(RECORDED INFORMATION)
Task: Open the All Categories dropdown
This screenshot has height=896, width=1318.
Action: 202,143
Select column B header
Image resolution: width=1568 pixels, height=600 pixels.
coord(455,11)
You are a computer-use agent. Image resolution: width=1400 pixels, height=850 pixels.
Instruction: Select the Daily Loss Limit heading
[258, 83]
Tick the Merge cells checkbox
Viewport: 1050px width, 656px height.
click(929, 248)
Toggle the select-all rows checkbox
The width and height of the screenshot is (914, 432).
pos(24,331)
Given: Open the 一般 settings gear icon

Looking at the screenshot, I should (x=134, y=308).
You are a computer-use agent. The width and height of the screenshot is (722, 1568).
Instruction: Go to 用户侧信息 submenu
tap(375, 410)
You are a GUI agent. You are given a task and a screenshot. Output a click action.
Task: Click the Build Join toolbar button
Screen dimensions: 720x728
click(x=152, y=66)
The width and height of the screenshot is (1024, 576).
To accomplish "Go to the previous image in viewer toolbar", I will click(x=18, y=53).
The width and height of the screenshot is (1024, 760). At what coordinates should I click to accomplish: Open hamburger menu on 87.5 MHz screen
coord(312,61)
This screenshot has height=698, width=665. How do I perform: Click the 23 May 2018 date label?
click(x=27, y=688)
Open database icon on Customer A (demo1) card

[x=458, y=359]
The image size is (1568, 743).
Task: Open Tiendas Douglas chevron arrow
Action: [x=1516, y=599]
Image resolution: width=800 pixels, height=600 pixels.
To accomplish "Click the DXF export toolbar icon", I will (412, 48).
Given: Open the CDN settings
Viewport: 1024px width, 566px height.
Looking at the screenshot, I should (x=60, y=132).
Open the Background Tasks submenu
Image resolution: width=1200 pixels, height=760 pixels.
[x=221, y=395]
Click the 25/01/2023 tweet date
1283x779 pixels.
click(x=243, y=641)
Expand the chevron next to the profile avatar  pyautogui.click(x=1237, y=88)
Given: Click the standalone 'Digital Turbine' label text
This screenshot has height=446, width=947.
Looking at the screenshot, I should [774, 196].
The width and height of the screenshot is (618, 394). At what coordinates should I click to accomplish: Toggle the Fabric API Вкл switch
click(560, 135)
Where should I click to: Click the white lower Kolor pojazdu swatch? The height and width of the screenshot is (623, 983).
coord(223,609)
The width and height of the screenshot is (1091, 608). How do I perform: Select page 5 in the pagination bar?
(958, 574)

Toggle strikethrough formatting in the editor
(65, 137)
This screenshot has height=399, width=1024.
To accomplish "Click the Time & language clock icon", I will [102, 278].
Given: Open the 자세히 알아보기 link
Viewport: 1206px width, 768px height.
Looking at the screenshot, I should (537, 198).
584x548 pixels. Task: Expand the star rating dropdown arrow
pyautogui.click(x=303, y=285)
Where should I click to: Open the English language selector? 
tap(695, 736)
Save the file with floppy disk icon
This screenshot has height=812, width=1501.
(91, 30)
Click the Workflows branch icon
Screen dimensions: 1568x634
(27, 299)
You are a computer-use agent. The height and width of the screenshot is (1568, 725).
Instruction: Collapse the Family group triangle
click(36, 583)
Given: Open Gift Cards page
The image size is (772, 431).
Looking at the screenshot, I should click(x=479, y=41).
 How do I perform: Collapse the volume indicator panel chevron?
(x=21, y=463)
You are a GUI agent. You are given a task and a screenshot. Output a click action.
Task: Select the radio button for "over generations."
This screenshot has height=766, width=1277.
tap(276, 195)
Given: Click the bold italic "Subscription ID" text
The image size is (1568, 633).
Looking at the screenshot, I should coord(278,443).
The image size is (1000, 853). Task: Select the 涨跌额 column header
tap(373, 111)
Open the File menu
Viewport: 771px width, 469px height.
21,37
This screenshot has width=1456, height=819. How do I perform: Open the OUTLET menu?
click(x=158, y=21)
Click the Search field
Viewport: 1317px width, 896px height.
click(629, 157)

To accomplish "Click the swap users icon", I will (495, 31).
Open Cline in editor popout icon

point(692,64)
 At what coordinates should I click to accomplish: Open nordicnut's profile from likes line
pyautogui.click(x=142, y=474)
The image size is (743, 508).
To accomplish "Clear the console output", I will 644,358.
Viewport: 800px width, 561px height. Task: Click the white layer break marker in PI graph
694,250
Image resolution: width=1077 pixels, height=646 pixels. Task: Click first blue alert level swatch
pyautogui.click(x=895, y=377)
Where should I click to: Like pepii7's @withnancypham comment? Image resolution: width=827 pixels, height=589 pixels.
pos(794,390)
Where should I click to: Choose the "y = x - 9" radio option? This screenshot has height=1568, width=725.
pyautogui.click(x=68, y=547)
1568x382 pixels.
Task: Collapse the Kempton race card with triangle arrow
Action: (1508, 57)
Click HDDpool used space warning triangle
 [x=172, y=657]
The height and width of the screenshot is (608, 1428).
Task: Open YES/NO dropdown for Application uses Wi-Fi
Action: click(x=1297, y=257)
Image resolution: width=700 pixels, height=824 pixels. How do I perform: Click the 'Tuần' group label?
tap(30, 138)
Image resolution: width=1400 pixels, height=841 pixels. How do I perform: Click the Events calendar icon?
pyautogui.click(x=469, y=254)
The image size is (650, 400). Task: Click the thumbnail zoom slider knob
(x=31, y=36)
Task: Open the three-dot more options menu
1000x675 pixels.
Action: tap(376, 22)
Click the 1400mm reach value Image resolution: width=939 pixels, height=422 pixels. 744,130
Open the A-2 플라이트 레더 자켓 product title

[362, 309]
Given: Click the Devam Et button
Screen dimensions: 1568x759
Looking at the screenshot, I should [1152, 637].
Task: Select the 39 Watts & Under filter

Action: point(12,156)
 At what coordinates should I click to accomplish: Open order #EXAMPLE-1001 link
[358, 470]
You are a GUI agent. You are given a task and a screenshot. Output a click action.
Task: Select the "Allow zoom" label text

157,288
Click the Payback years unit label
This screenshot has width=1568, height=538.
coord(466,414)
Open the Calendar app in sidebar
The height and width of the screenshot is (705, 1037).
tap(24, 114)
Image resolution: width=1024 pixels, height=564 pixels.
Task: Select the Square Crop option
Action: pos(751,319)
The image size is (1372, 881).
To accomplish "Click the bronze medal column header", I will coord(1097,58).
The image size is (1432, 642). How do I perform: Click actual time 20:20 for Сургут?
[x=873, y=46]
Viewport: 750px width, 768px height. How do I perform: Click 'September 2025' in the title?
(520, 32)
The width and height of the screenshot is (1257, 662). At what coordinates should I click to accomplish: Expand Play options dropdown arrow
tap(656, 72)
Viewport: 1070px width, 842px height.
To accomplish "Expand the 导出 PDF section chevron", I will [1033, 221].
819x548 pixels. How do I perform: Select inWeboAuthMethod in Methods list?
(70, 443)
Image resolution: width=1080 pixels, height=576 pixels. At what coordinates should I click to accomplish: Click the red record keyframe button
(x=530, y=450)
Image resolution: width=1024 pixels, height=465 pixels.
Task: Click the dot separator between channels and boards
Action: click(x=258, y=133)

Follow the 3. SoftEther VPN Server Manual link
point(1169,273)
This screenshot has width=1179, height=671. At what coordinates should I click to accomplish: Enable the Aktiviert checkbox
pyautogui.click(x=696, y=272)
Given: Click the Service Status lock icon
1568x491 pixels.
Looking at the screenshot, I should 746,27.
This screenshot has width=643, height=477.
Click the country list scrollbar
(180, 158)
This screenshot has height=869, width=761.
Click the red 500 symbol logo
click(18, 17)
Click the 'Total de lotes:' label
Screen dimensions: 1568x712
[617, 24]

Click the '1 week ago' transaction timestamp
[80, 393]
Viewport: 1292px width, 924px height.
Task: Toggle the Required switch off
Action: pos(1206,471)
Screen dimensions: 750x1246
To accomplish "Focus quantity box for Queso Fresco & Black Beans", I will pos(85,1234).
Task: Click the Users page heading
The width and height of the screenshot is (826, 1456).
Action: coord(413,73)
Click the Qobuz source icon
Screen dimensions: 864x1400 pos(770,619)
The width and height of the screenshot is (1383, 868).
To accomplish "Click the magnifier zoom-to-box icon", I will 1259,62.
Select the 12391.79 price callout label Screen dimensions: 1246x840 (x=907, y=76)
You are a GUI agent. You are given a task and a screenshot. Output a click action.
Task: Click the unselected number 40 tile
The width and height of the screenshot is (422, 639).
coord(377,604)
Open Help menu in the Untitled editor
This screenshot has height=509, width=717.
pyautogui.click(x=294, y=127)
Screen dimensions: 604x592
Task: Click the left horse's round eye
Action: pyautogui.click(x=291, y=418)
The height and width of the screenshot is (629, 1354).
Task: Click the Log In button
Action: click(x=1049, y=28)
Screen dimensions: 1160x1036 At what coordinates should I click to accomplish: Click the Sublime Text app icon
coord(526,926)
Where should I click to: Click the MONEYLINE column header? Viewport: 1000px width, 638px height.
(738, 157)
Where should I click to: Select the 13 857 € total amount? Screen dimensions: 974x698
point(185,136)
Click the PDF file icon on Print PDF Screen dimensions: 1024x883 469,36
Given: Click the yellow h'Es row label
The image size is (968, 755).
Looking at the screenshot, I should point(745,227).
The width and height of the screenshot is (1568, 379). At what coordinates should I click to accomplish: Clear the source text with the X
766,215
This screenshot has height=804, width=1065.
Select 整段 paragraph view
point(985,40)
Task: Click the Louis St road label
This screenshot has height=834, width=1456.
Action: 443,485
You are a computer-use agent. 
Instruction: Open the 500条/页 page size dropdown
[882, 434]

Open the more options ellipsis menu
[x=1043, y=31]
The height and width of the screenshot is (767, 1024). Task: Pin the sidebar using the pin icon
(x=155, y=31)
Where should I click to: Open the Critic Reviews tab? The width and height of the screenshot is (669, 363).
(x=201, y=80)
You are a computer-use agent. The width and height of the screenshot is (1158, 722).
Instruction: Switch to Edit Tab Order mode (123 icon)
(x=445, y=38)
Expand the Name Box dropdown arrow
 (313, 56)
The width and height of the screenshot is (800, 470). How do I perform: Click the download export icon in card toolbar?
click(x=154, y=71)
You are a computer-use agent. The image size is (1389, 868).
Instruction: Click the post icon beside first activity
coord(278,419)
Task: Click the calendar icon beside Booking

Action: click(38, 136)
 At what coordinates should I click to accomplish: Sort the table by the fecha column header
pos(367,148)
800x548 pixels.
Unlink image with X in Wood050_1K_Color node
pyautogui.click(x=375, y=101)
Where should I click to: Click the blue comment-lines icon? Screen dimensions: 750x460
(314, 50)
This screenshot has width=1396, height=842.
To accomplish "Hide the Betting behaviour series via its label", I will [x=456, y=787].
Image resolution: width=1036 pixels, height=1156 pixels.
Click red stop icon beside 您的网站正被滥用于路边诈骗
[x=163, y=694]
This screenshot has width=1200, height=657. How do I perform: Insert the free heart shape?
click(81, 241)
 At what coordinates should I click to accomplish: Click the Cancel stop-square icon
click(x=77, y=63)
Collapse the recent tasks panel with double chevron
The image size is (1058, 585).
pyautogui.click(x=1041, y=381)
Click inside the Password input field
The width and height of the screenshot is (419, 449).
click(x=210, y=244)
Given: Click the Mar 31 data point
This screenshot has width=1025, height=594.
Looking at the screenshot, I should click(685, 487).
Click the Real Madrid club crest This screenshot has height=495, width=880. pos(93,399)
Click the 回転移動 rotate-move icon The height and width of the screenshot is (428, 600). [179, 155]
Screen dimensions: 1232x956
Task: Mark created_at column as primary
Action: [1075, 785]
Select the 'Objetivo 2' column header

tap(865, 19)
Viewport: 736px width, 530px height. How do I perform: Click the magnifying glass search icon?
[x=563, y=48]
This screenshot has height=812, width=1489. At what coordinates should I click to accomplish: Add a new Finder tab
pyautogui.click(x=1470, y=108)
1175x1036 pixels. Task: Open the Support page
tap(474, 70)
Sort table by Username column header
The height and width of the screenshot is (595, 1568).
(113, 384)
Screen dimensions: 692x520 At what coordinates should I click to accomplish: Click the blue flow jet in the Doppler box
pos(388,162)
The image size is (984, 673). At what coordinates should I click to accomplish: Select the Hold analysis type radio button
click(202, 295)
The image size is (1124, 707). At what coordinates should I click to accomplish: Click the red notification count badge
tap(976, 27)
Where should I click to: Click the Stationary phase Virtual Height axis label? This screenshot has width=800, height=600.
(End RECORDED INFORMATION)
* [YOUR GOAL] Copy all lines from the entries that contain the word "computer".

* [SOLUTION TO THIS PROBLEM]
You are a computer-use agent. Image resolution: width=1400 pixels, height=850 pixels.
You are a computer-use agent. The width and height of the screenshot is (722, 1568).
You are a computer-use agent. The height and width of the screenshot is (1568, 725).
You are a computer-use agent. 
You are a computer-use agent. The width and height of the screenshot is (1158, 722).
You are a computer-use agent. The image size is (1389, 868).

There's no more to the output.